- Passage given -
============================================================

[PATCH 20/30] sched_ext: Add task state tracking operations

View on Lore: https://lore.kernel.org/all/20240618212056.2833381-21-tj@kernel.org

Commit Message

Being able to track the task runnable and running state transitions are
useful for a variety of purposes including latency tracking and load factor
calculation.

Currently, BPF schedulers don't have a good way of tracking these
transitions. Becoming runnable can be determined from ops.enqueue() but
becoming quiescent can only be inferred from the lack of subsequent enqueue.
Also, as the local dsq can have multiple tasks and some events are handled
in the sched_ext core, it's difficult to determine when a given task starts
and stops executing.

This patch adds sched_ext_ops.runnable(), .running(), .stopping() and
.quiescent() operations to track the task runnable and running state
transitions. They're mostly self explanatory; however, we want to ensure
that running <-> stopping transitions are always contained within runnable
<-> quiescent transitions which is a bit different from how the scheduler
core behaves. This adds a bit of complication. See the comment in
dequeue_task_scx().

Signed-off-by: Tejun Heo <tj@kernel.org>
Reviewed-by: David Vernet <dvernet@meta.com>
Acked-by: Josh Don <joshdon@google.com>
Acked-by: Hao Luo <haoluo@google.com>
Acked-by: Barret Rhoden <brho@google.com>
---
 kernel/sched/ext.c | 105 +++++++++++++++++++++++++++++++++++++++++++++
 1 file changed, 105 insertions(+)

diff --git a/kernel/sched/ext.c b/kernel/sched/ext.c
index 89bcca84d6b5..2e652f7b8f54 100644
--- a/kernel/sched/ext.c
+++ b/kernel/sched/ext.c
@@ -214,6 +214,72 @@ struct sched_ext_ops {
 	 */
 	void (*tick)(struct task_struct *p);
 
+	/**
+	 * runnable - A task is becoming runnable on its associated CPU
+	 * @p: task becoming runnable
+	 * @enq_flags: %SCX_ENQ_*
+	 *
+	 * This and the following three functions can be used to track a task's
+	 * execution state transitions. A task becomes ->runnable() on a CPU,
+	 * and then goes through one or more ->running() and ->stopping() pairs
+	 * as it runs on the CPU, and eventually becomes ->quiescent() when it's
+	 * done running on the CPU.

============================================================

- Recorded information -
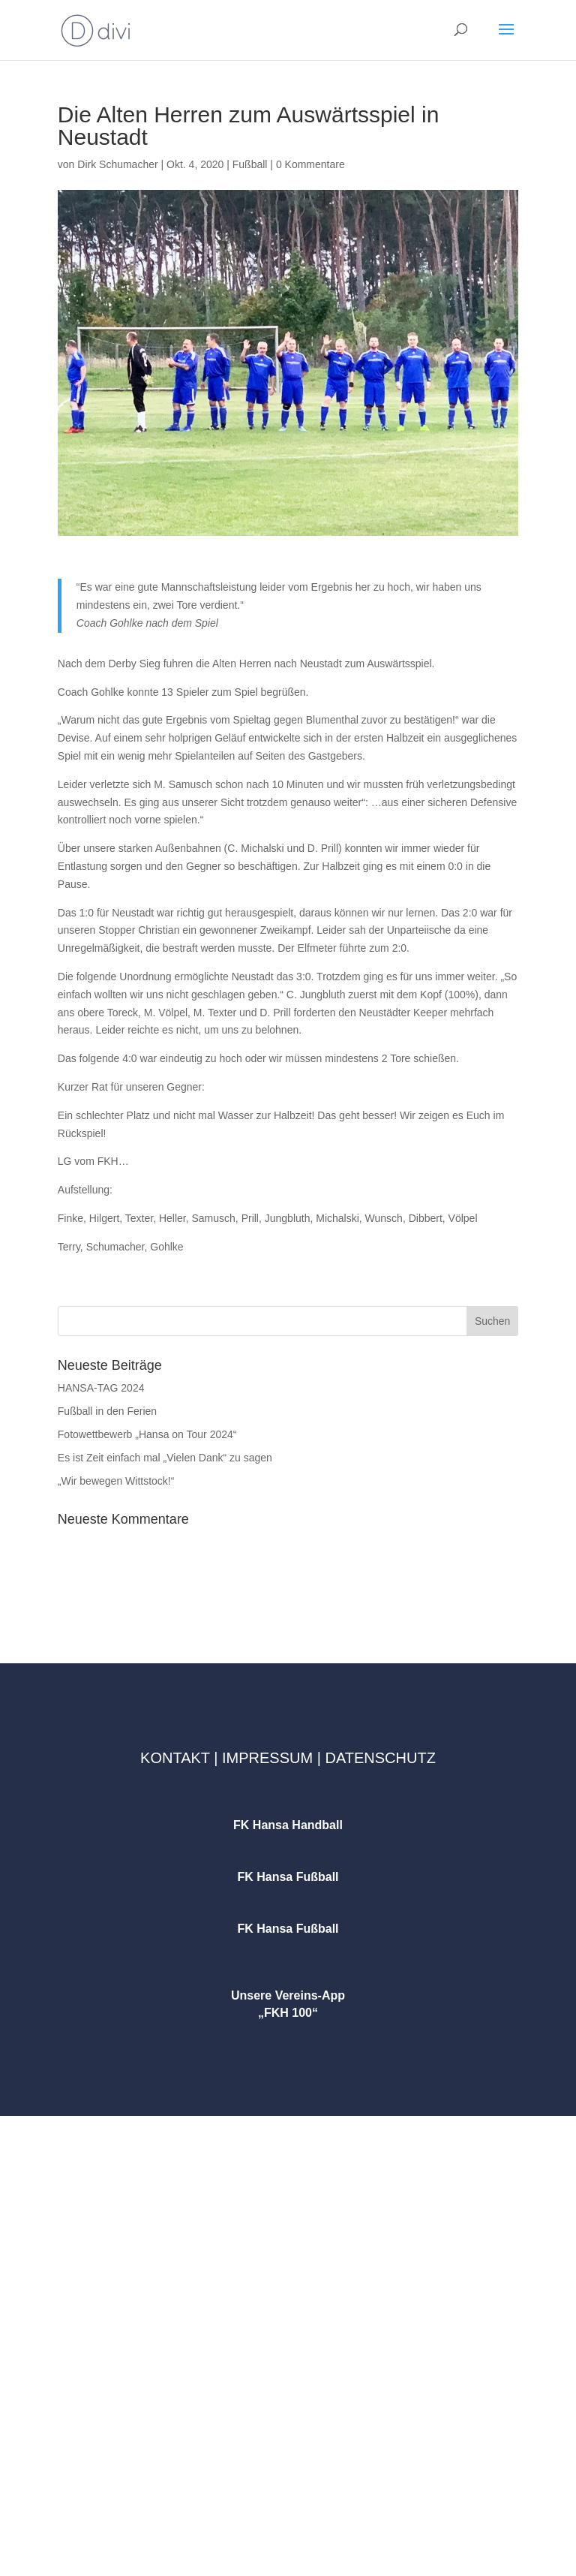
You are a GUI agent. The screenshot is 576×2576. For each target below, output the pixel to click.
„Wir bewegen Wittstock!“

============================================================

- What to do -
(1) Quote the sched_ext patch verbatim, beginning at the words "[PATCH 20/30] sched_ext: Add" and stopping after "calculation.".
(2) Continue the sched_ext patch from the point at which it stops.
The material is not needed for this work.

- Exercise answers -
(1)
[PATCH 20/30] sched_ext: Add task state tracking operations

View on Lore: https://lore.kernel.org/all/20240618212056.2833381-21-tj@kernel.org

Commit Message

Being able to track the task runnable and running state transitions are
useful for a variety of purposes including latency tracking and load factor
calculation.

(2)
+	 *
+	 * @p is becoming runnable on the CPU because it's
+	 *
+	 * - waking up (%SCX_ENQ_WAKEUP)
+	 * - being moved from another CPU
+	 * - being restored after temporarily taken off the queue for an
+	 *   attribute change.
+	 *
+	 * This and ->enqueue() are related but not coupled. This operation
+	 * notifies @p's state transition and may not be followed by ->enqueue()
+	 * e.g. when @p is being dispatched to a remote CPU, or when @p is
+	 * being enqueued on a CPU experiencing a hotplug event. Likewise, a
+	 * task may be ->enqueue()'d without being preceded by this operation
+	 * e.g. after exhausting its slice.
+	 */
+	void (*runnable)(struct task_struct *p, u64 enq_flags);
+
+	/**
+	 * running - A task is starting to run on its associated CPU
+	 * @p: task starting to run
+	 *
+	 * See ->runnable() for explanation on the task state notifiers.
+	 */
+	void (*running)(struct task_struct *p);
+
+	/**
+	 * stopping - A task is stopping execution
+	 * @p: task stopping to run
+	 * @runnable: is task @p still runnable?
+	 *
+	 * See ->runnable() for explanation on the task state notifiers. If
+	 * !@runnable, ->quiescent() will be invoked after this operation
+	 * returns.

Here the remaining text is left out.